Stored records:
########

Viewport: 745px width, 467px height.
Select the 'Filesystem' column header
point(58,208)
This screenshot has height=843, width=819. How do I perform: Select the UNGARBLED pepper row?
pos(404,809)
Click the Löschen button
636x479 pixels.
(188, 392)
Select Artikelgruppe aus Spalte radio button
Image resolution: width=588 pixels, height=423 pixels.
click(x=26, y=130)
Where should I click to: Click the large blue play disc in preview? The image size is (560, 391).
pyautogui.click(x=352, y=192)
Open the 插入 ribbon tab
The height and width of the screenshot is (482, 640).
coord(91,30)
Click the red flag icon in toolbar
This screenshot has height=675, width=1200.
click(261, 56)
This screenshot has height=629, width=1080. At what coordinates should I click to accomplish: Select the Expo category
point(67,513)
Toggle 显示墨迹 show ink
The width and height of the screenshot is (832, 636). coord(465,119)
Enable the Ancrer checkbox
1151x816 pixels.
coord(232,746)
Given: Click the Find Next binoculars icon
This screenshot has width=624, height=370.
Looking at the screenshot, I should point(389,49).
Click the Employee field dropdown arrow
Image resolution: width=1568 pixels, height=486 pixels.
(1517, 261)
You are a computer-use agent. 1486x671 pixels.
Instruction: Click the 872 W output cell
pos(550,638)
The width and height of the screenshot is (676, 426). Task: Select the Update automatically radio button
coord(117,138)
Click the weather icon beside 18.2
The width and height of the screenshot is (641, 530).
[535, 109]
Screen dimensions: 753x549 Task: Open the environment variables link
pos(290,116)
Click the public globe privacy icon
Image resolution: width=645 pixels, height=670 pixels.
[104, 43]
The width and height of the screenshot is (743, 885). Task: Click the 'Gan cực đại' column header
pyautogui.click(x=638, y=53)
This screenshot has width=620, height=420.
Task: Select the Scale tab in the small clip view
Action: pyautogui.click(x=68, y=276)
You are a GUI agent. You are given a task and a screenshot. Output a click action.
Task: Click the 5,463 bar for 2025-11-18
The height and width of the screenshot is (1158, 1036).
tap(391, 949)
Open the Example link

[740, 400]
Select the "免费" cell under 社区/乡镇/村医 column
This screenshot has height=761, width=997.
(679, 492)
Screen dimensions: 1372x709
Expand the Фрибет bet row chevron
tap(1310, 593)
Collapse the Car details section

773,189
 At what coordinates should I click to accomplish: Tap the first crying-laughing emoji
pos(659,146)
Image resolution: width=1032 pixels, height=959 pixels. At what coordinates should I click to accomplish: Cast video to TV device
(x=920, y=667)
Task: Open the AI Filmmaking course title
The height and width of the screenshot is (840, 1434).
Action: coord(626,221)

########

From the data above, copy each line with the string "agent" in it.

Completed exercise:
You are a computer-use agent. 1486x671 pixels.
You are a GUI agent. You are given a task and a screenshot. Output a click action.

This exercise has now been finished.